Background. One-third of all extremity soft tissue sarcomas are misdiagnosed and inappropriately excised without proper preoperative diagnosis and planning. This study aimed at examining the clinical judgment of residents in both general and orthopaedic surgery and at determining whether resident education plays a role in appropriately managing unknown soft tissue masses. Methods. A case-based survey was used to assess clinical decisions, practice patterns, and demographics. Aggregate response for all of the clinical cases by each respondent was correlated with the selections made for practice patterns and demographic data. Results. A total of 381 responses were returned. A higher percentage of respondents from the orthopaedic group (84.2%) noted having a dedicated STS rotation as compared to the general surgery group (35.8%) . Depth, size, and location of the mass, rate of growth, and imaging characteristics were considered to be important factors.
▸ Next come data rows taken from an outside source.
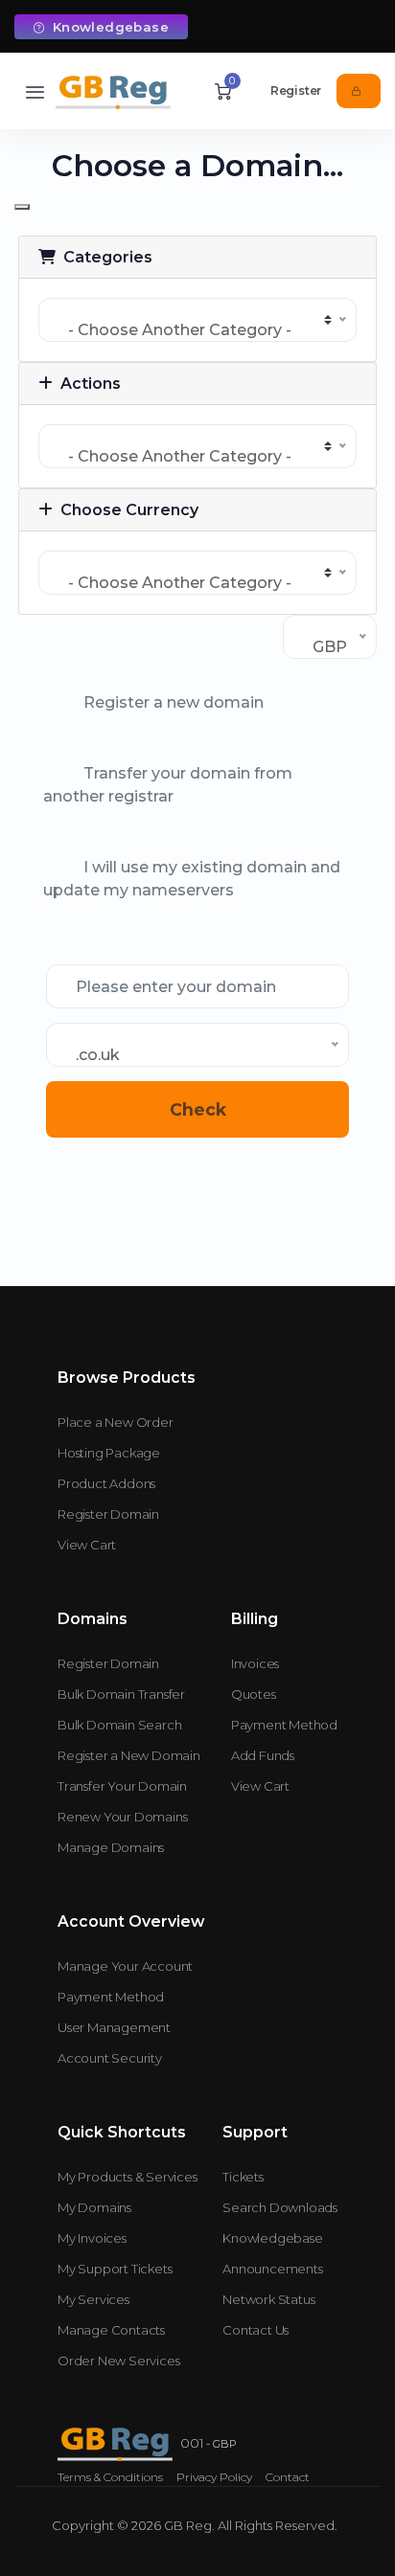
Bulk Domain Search (119, 1724)
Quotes (253, 1694)
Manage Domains (111, 1847)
Each additional year of training resulted in 10% increased odds of selecting the correct clinical decision for both groups. Conclusion. Our study showed that current residents in both orthopaedic surgery and general surgery are able to appropriately identify patients with suspicious masses. Continuing education in sarcoma care should be implemented beyond the years of residency training.